======== TEXT EXCERPT ========
The referee in her/his assessment is correct that the cavity field is decoupled from the relative motion of the particles. However, from this point, the referee reaches the conclusion that the cavity is decoupled from any matter interaction effects and does not modify any of the properties of the many-body system, such as its density. In contrast, our calculations presented in the revision demonstrate that the cavity mediates an enhanced localization into the density of the matter subsystem and modifies the density.
To render our claim transparent and demonstrate the effect of the cavity-induced interactions ($V_{\textrm{cav}}$ see Eq.(16) in the main text) for the ground state of the many-particle system, we have now performed one-dimensional simulations using the mean-field approximation, in the case of no Coulomb interaction and for trapped bosons spanning particle numbers ($N$) from 10-$10^4$ particles. We computed the deviations between the ground state density of the bosons with and without the cavity-induced interactions at resonance ($\gamma_2=1$) which are shown in Fig.~5(a) [in the manuscript] for various particle numbers. The coupled system's density increases around the trap center and decreases at the edges which clearly indicates an enhanced localization tendency. This result demonstrates without ambiguity that the cavity modifies the ground state density of the matter subsystem, a result can be certainly amplified with a multimode cavity.
Importantly, these modifications get amplified for larger number of particles as it can be deduced by inspecting the maximal density deviations occurring at $x=0$ with respect to $N$, see Fig.~5(b)[in the manuscript]. This observation implies that the enhanced localization of the matter system is a collective, Dicke-type phenomenon taking place in the ground state. This an important finding as it generalizes Dicke collectivity from being an excited state phenomenon in the spontaneous emission [see Ref.[72] in the main text] to a ground state phenomenon as well. To the best of our knowledge such a collective ground state behavior has not been demonstrated before.
In the revised version of our manuscript we have added Sec. 4.3 where we present the cavity-induced modifications in the ground state density of the system. We hope that with these additional computations the referee can reconsider his/her conclusion that the cavity does not modify any of the properties of the many-body system, such as its density and recommends now our paper for publication in Scipost Physics.
Reply to the requested changes
1) The referee is correct that the minimal-coupling Hamiltonian in Eq.(1) corresponds to charged particles coupled to the electromagnetic field. It was not our intention to imply that the Hamiltonian in Eq.(1) (as it is) is also applicable to neutral particles, like atoms for example. We wanted to make clear that $g_0$ has units of electromagnetic charge. For electrons $g_0=e$, while for ions $g_0$ it will be an integer multiple of $e$. We have rephrased now this particular sentence in the revised version of our manuscript to avoid any further confusion. It is important to note however, that the minimal-coupling Hamiltonian in Eq.(1) can be generalized for the interaction also of atoms with the electromagnetic field, by including both positive and negative charges, which then constitute a neutral atom.
2) The experimental realization of harmonic trapping potentials for charged particles is well-known and was achieved several decades ago [see W. Paul Rev. Mod. Phys. 62, 531 (1990)]. These traps are known as quadrapole ion traps or simply Paul traps. Further, Paul traps have been used widely in cavity QED for the manipulation of individual ions with photons [see D. J. Wineland Rev. Mod. Phys. 85, 1103 (2013)]. Thus, our theoretical proposal to investigate charged systems in harmonic traps coupled to a cavity is based on well established experimental techniques and we believe it is experimentally realizable.
======== RECORDS SHOWN ========
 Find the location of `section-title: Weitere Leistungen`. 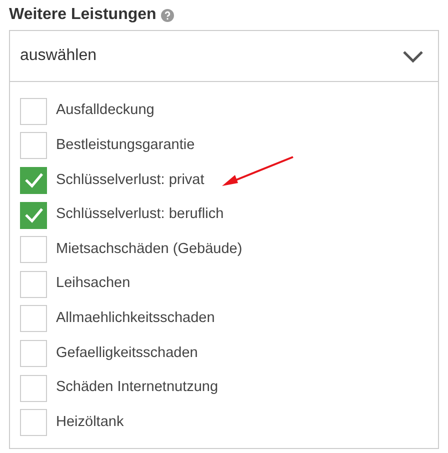

section-title: Weitere Leistungen is located at coordinates (82, 15).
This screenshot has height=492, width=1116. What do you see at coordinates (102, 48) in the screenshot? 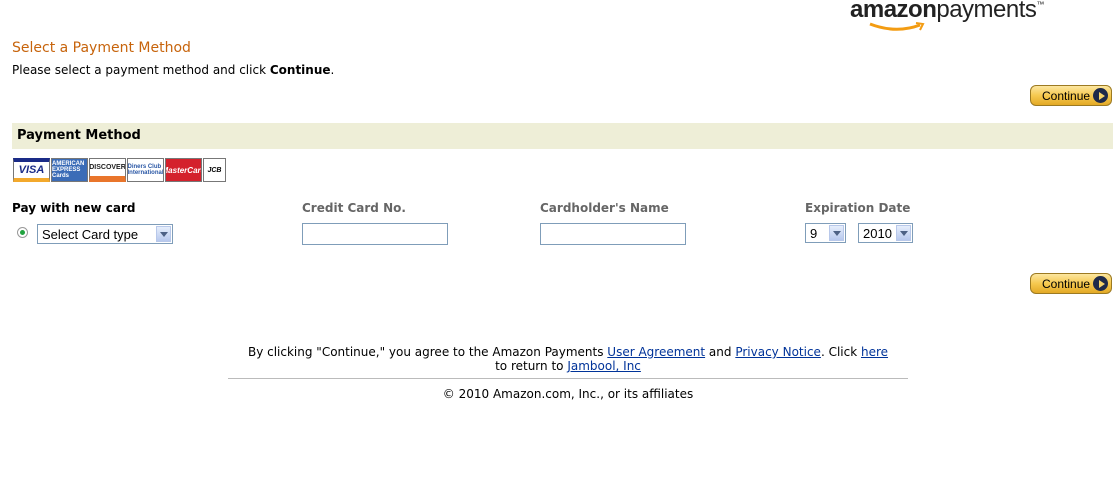
I see `page-title: Select a Payment Method` at bounding box center [102, 48].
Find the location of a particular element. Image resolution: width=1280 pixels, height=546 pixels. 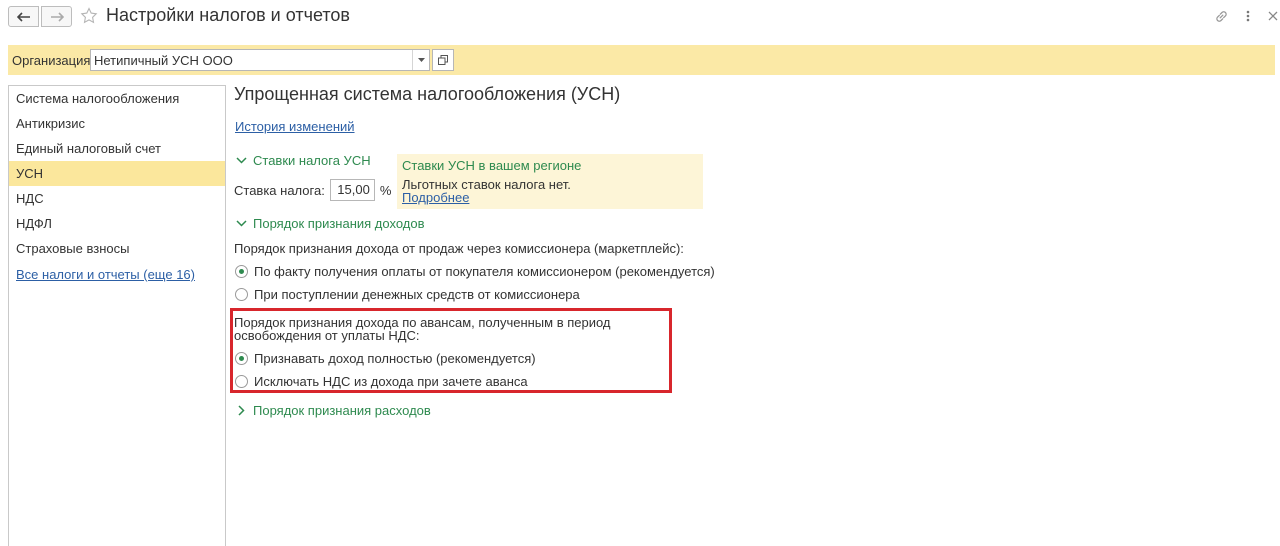

tax-rate-input: 15,00 is located at coordinates (352, 190).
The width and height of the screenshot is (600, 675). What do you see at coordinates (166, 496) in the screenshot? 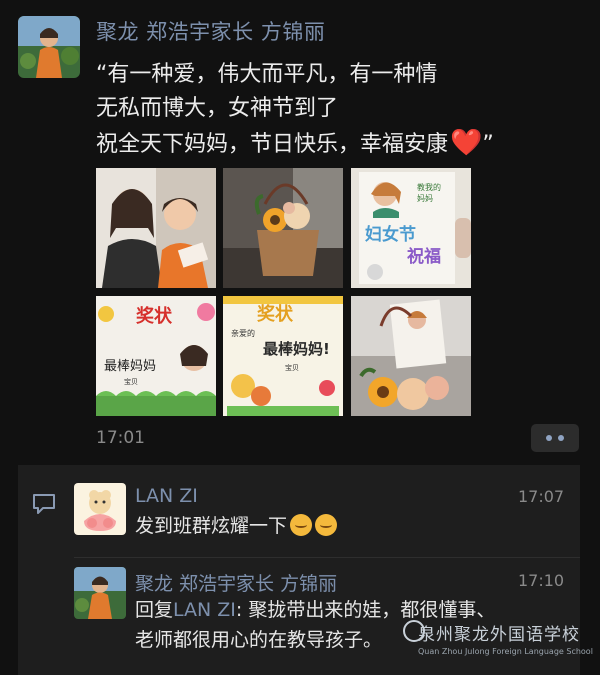
I see `comment-author-name: LAN ZI` at bounding box center [166, 496].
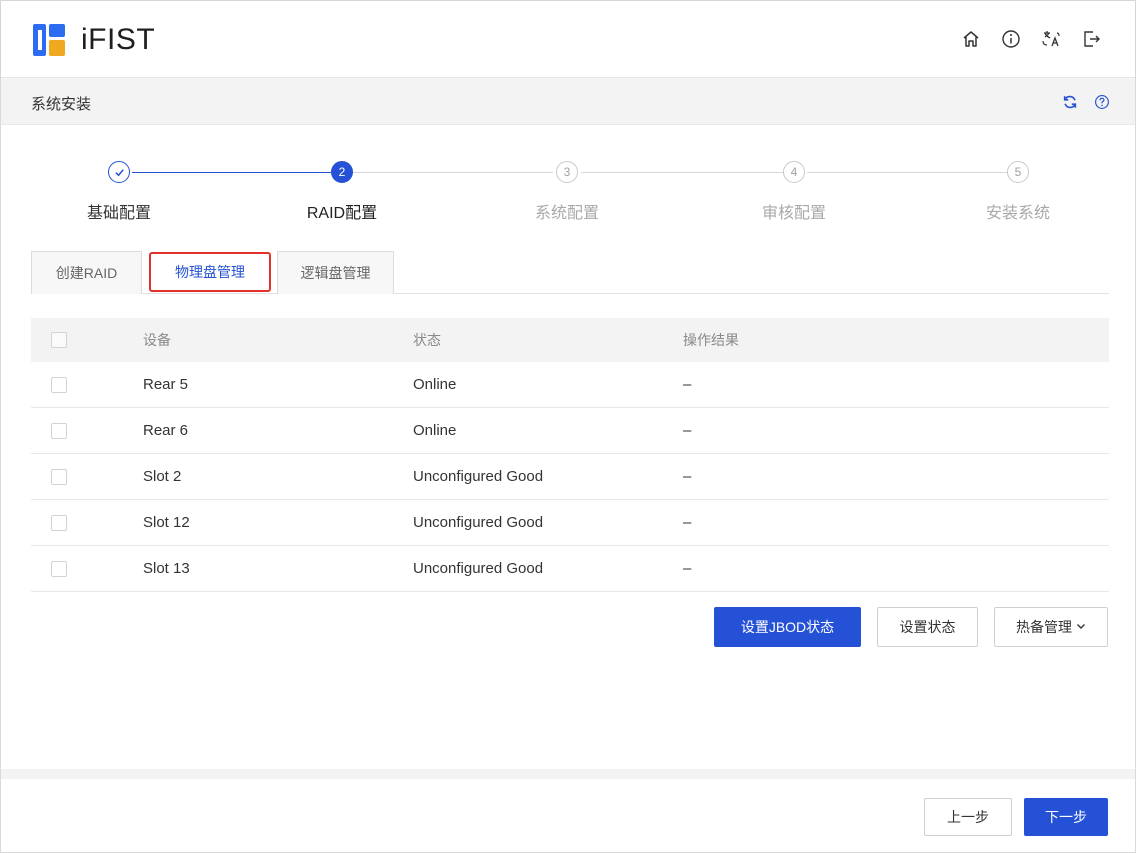  I want to click on refresh-icon, so click(1070, 102).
========
WORK ITEM A: Can you reproduce the passage of the referee reply that starts at the words "In the revised version of our manuscript we" and stops after "in Scipost Physics."?
WORK ITEM B: How would the referee reply continue past its final sentence? Write the next part.

RESULT A:
In the revised version of our manuscript we have added Sec. 4.3 where we present the cavity-induced modifications in the ground state density of the system. We hope that with these additional computations the referee can reconsider his/her conclusion that the cavity does not modify any of the properties of the many-body system, such as its density and recommends now our paper for publication in Scipost Physics.

RESULT B:
3) It is indeed well-known that in a harmonic trap, the center of mass (CM) decouples from the relative motion of the particles. However, for charged particles in a harmonic trap coupled to a quantized cavity field this fact, to the best of our knowledge has not been demonstrated before. In Ref. [64], Phys. Rev. Research 4, 013012 (2022), Coulomb interaction between the particles was not taken into account and there was no external trap. In Ref.[64] the Sommerfeld model of the free electron gas coupled to a cavity was solved, without the Coulomb interaction. The Coulomb interaction was considered then only as a perturbation to the exact solution. As a matter of fact the separation of the CM from the relative motion, under coupling to the cavity was not demonstrated rigorously. Only a comment was made about it in section IV. Thus, we believe this is an important message.
We would like to add, that it is not so important whether this result is surprising or not, but what are actually the physical consequences of the fact that the CM couples to the photon field. The most important physical consequence is that in the presence of the harmonic trap, due to the coupling of the CM to the cavity we have the emergence of collective polariton states. This phenomenon was not shown in Ref.[64] and it is one of the key results of this work. Such polariton states do not show up for the case of the free electron gas coupled to the cavity because the Hilbert space of the interacting system consists of product states between the electrons and the photons and there is only an effective dressing of the electrons via the photons, but no hybridization between light and matter and as a consequence no light-matter correlations. The solution for the free electron gas coupled to the cavity is provided in Appendix B where one can infer the differences to the solutions of Ref. [64].
4) We understand the referee's perspective, that in AMO and condensed matter physics the term ``many-body'' refers to interacting particle systems where the interactions depend on the relative distances among the particles. In the original version of the manuscript we borrowed the standard terminology from AMO and condensed matter physics to describe the cavity-induced interactions $V_{\textrm{cav}}(\mathbf{r}_i,\mathbf{r}_j)$. After, considering the referee's point we agree that the cavity-induced phenomena are more appropriately described as collective. For that purpose we have now adopted the title of the manuscript to Cavity Induced Collective Behavior in the Polaritonic Ground State. Also we have modified the overall presentation of the manuscript and interpretation of our results in order to bring in the perspective of cavity-induced collective phenomena and interactions, without using many-body terminology. We believe this improves the manuscript considerably and we thank the referee for raising this point.
5) It is of course true that the density of the system and CM density profile are not the same. In the manuscript we have been careful and we have not used these terms interchangeably. The CM is a collective degree of freedom, as it depends on the position of all the particles. Thus, through the CM, the cavity field affects the full system and modifies the ground state density of the system. The modification of the density of the matter subsystem by the cavity field is shown in Fig.5 [in the manuscript]. Please see our reply in before the Reply to the requested changes for a detailed discussion. In the revised version of our manuscript we have added Sec. 4.3 where we present the cavity-induced modifications in the ground state density of the system.
6) The referee is correct that the particles are indeed localized in the harmonic potential. What the cavity field does to the system is to enhance the localization through the coupling to the CM. To clarify this phenomenon we have replaced in the revised version of our manuscript the term cavity induced localization to cavity enhanced localization. This indeed describes more appropriately the effect of the cavity field on our system.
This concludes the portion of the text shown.